## YOUR TASK:
Retype the rows exactly, from the first one through the line that contains "point(410,72)", with both ends included.
━━ AVAILABLE RECORDS ━━
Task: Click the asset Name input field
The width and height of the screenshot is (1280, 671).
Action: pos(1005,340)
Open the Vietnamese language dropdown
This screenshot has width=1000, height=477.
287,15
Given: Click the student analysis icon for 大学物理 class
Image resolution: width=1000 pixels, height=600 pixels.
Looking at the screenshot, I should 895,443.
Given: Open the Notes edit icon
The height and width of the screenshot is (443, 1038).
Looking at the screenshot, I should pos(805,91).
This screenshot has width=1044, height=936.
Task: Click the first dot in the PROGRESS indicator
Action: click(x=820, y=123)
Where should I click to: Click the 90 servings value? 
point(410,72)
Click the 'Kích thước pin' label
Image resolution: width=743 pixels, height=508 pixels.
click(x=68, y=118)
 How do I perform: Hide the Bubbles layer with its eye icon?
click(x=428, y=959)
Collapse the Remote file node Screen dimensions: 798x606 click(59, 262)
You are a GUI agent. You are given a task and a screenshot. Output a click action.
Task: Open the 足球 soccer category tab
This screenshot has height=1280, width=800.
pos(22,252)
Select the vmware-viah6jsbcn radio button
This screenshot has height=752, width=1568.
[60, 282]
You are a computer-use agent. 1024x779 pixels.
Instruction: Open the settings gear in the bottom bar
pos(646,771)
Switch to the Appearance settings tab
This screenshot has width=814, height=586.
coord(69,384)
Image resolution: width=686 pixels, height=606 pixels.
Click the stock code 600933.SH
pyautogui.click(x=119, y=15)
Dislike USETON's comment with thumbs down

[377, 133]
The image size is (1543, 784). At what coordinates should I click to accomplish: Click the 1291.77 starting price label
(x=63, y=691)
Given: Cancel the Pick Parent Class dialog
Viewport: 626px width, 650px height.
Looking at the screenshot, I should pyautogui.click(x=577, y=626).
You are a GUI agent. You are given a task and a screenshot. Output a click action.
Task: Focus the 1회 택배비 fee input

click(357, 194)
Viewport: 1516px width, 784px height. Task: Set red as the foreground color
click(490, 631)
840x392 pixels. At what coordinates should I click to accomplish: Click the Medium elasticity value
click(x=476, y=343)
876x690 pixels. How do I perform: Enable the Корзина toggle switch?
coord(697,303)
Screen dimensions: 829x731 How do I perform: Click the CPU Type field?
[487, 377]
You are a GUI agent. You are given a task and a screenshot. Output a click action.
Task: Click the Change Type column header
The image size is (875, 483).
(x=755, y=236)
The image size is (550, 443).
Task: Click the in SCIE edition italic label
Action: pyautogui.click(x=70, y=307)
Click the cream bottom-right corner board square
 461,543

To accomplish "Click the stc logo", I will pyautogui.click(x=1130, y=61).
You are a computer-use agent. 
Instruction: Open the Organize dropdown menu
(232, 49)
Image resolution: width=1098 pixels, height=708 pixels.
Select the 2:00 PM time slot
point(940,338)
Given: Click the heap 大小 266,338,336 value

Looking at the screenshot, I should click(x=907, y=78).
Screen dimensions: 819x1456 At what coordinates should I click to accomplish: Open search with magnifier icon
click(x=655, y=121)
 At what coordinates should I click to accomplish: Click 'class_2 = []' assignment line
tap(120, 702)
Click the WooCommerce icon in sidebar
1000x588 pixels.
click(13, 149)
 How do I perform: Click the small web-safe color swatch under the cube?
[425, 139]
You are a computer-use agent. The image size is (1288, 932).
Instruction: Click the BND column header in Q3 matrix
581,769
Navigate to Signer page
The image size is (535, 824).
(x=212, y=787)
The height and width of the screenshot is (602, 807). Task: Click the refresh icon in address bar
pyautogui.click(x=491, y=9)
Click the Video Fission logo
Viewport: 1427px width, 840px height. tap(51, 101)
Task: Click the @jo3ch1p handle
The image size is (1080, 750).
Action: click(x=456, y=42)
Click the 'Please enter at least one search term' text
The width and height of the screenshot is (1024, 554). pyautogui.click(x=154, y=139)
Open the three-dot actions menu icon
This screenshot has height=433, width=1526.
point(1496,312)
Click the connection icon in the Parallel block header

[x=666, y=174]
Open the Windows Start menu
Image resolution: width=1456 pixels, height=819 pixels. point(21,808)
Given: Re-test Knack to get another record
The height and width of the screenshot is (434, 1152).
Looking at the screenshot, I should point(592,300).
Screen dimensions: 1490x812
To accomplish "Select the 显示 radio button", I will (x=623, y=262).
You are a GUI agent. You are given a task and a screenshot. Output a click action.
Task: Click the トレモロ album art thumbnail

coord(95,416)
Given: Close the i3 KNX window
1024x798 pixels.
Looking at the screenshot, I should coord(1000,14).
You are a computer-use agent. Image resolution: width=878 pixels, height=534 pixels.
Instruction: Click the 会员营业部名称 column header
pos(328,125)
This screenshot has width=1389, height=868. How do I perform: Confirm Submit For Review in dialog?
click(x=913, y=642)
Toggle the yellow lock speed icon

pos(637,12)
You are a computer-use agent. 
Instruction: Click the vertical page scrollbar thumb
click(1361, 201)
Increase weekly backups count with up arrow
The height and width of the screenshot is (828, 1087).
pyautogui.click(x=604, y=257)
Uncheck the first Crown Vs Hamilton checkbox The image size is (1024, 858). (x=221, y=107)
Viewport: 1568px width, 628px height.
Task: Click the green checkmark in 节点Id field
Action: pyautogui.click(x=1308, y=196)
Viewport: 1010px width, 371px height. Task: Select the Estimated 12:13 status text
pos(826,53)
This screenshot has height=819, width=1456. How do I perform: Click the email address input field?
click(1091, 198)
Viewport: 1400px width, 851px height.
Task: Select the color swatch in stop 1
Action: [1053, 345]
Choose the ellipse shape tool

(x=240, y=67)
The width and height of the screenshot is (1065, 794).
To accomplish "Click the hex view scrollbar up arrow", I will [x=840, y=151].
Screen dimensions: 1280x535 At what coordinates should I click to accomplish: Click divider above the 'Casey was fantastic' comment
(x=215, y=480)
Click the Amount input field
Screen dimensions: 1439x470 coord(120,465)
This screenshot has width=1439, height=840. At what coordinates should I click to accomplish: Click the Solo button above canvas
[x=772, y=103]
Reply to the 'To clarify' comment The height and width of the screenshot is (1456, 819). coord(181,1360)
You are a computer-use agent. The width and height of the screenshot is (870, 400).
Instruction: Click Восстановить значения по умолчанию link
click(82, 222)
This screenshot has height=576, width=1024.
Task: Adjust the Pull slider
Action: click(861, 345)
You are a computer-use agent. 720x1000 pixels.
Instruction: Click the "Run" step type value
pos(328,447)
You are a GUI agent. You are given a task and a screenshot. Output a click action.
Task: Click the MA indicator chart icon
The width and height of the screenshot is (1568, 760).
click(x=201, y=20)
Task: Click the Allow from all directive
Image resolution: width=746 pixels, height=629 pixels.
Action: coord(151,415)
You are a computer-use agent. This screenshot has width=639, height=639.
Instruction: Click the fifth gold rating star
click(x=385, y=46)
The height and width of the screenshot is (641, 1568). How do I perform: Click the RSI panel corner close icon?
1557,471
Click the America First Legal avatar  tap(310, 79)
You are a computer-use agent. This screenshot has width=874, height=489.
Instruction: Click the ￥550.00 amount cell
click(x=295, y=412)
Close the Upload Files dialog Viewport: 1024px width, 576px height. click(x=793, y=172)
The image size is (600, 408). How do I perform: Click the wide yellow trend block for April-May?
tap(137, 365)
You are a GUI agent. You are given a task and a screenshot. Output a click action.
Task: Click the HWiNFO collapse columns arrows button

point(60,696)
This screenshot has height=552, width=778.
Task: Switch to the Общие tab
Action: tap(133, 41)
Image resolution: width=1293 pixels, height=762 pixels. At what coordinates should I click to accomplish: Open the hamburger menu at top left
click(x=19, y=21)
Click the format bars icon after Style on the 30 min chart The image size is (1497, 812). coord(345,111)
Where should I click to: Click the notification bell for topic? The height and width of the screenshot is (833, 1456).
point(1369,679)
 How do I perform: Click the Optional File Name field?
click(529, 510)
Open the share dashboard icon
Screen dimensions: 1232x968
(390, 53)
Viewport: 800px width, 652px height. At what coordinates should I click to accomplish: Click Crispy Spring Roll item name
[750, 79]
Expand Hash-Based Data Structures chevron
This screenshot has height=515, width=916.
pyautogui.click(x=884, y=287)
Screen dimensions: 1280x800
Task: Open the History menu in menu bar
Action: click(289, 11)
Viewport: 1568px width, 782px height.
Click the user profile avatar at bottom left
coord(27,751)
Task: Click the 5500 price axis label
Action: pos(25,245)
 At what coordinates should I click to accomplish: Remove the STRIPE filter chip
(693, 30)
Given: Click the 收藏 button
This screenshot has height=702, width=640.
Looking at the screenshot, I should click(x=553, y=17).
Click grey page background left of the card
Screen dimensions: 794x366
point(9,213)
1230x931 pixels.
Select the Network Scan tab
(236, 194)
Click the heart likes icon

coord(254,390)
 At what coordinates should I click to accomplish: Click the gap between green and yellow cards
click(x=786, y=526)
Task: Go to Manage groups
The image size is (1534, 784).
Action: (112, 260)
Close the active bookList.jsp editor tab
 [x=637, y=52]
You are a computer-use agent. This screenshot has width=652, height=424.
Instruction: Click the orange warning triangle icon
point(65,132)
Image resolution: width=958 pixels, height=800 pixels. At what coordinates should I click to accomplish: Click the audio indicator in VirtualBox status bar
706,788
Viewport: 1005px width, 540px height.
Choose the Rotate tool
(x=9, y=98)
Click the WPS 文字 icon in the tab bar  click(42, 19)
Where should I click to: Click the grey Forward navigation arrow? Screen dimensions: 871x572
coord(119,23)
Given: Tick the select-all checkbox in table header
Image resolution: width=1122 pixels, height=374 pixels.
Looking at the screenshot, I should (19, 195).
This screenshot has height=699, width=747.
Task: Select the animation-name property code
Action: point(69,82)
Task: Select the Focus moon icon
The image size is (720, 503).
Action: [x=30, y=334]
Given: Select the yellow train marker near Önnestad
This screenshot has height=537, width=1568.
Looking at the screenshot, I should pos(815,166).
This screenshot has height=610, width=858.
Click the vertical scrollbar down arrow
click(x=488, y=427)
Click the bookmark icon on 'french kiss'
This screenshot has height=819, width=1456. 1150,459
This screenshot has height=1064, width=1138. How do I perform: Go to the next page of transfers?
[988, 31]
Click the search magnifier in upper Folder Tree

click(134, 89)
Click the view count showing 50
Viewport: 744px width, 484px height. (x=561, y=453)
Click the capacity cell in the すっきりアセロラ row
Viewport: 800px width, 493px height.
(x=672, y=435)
━━━
## SOLUTION FOR THIS TASK:
Task: Click the asset Name input field
The width and height of the screenshot is (1280, 671).
Action: pos(1005,340)
Open the Vietnamese language dropdown
This screenshot has width=1000, height=477.
287,15
Given: Click the student analysis icon for 大学物理 class
Image resolution: width=1000 pixels, height=600 pixels.
Looking at the screenshot, I should 895,443.
Given: Open the Notes edit icon
The height and width of the screenshot is (443, 1038).
Looking at the screenshot, I should pos(805,91).
This screenshot has width=1044, height=936.
Task: Click the first dot in the PROGRESS indicator
Action: click(x=820, y=123)
Where should I click to: Click the 90 servings value? 
point(410,72)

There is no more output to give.